**WHAT THIS TASK INVOLVES**
The result should be every line in the material below containing the string "computer".

─── DATA ───

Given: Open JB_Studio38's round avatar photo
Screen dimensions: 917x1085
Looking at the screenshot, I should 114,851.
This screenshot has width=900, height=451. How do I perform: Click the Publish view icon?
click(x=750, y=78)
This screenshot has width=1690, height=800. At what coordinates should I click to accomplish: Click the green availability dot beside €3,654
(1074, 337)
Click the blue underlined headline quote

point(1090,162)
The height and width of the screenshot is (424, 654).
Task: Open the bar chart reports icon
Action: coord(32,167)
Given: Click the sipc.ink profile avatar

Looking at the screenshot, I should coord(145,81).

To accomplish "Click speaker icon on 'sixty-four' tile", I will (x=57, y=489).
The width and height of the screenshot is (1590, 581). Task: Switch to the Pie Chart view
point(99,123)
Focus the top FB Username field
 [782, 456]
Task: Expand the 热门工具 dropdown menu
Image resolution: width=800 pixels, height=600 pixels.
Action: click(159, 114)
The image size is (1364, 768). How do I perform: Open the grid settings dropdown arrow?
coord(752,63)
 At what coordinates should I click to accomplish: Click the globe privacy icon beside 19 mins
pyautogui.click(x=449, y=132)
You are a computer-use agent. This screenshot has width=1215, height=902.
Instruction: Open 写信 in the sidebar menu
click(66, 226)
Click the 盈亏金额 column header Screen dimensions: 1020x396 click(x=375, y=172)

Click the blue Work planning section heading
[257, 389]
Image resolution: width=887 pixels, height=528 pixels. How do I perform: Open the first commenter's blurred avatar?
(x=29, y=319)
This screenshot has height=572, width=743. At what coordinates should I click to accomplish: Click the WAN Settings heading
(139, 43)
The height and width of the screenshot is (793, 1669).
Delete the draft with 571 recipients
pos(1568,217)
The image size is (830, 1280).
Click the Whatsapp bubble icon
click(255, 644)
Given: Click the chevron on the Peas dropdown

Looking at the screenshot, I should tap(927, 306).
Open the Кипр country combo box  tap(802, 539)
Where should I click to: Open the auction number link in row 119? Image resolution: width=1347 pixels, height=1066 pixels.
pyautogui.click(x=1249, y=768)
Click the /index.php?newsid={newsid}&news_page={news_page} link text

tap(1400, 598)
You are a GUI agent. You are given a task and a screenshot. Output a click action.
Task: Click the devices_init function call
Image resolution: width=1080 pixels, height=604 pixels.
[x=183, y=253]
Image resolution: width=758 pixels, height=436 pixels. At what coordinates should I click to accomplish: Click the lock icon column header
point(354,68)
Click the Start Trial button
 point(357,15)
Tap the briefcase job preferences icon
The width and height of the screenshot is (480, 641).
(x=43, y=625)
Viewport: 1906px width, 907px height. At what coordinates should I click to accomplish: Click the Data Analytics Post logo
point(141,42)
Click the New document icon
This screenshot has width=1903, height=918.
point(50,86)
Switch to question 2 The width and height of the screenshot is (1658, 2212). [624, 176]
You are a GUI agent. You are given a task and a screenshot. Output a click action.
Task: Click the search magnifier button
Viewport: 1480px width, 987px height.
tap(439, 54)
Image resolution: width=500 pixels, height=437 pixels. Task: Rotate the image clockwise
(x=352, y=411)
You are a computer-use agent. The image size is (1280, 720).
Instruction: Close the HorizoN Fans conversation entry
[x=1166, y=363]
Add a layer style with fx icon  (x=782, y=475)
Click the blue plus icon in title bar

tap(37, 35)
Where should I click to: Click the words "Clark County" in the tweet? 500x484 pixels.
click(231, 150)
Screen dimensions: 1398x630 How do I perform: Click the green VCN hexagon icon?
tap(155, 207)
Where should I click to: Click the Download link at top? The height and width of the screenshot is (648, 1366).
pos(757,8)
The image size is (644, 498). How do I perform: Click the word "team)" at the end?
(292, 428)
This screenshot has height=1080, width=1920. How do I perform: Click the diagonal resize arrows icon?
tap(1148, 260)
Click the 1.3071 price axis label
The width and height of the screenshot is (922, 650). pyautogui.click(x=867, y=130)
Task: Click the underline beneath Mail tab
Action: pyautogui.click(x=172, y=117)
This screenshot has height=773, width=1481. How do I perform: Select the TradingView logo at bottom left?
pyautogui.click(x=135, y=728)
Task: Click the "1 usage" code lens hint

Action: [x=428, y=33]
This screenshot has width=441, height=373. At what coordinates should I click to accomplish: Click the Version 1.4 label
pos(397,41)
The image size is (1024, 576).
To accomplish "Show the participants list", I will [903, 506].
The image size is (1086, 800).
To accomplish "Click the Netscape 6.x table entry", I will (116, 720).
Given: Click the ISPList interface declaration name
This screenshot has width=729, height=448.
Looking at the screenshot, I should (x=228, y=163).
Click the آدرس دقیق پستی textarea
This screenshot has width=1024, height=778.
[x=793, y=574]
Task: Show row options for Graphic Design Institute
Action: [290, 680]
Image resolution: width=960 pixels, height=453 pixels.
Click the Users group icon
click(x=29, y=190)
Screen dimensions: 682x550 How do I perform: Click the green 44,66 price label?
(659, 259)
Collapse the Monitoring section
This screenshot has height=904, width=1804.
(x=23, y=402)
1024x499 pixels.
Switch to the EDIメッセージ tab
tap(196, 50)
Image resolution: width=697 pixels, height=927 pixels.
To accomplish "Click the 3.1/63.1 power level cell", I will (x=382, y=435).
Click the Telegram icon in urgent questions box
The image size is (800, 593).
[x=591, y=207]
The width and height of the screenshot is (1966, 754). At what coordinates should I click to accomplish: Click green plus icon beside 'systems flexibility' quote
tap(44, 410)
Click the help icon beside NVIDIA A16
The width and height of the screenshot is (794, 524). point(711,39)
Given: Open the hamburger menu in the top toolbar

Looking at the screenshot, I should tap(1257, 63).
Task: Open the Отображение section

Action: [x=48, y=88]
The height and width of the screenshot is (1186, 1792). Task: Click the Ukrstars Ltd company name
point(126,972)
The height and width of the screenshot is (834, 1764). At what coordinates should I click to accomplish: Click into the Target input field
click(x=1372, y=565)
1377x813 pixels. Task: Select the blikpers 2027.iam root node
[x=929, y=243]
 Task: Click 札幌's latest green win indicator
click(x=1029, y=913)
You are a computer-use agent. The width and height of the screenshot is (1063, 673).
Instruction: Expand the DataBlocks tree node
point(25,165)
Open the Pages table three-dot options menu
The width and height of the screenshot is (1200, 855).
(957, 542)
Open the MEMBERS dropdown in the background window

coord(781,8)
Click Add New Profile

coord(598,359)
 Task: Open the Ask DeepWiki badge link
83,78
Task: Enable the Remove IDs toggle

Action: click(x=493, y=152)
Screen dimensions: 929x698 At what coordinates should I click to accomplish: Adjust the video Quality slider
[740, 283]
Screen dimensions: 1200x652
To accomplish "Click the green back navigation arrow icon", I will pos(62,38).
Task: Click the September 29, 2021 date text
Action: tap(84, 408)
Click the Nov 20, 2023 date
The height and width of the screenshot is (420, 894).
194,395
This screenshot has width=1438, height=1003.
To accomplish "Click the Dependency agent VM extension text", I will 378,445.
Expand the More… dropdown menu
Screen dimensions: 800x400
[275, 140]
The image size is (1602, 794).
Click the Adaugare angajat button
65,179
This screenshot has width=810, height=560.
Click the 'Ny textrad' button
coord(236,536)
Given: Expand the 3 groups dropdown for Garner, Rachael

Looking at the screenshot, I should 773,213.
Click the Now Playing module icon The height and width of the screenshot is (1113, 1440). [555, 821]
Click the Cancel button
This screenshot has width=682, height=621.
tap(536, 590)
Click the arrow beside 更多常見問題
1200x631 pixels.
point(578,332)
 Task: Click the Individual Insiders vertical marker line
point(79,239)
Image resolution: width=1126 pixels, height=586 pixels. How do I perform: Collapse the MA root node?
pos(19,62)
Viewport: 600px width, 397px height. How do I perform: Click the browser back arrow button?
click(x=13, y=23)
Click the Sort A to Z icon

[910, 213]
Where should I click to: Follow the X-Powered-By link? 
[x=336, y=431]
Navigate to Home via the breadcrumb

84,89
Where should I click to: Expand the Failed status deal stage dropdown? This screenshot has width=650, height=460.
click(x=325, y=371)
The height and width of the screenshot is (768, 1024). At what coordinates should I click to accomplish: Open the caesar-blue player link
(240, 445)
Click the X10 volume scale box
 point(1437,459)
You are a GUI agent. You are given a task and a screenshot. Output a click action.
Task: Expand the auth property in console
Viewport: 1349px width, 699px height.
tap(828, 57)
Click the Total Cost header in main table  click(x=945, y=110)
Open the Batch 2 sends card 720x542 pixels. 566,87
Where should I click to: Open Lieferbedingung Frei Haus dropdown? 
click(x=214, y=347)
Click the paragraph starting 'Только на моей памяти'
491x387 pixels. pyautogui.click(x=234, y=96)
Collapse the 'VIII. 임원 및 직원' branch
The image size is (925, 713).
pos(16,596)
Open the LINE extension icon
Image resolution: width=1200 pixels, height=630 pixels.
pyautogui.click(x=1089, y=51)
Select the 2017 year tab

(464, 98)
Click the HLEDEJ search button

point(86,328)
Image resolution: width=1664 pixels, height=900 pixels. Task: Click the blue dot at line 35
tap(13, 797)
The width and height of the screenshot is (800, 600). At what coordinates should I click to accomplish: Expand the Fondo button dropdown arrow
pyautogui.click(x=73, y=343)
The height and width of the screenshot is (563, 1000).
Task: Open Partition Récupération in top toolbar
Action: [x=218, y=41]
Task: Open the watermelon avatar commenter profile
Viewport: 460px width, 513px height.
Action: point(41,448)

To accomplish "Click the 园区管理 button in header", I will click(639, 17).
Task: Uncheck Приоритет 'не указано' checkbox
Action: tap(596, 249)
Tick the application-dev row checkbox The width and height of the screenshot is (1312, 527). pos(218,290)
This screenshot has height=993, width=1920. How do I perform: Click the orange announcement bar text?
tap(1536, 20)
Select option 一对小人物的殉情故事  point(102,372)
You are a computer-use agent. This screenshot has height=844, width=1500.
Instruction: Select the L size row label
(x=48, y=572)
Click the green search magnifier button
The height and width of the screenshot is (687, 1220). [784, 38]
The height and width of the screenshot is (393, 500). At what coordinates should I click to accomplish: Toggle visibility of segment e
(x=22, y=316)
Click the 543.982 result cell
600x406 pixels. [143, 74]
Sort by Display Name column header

───

**SOLUTION FOR THIS TASK**
You are a computer-use agent. This screenshot has width=1215, height=902.
You are a computer-use agent. The image size is (1280, 720).
You are a computer-use agent. The width and height of the screenshot is (1063, 673).
You are a computer-use agent. This screenshot has height=844, width=1500.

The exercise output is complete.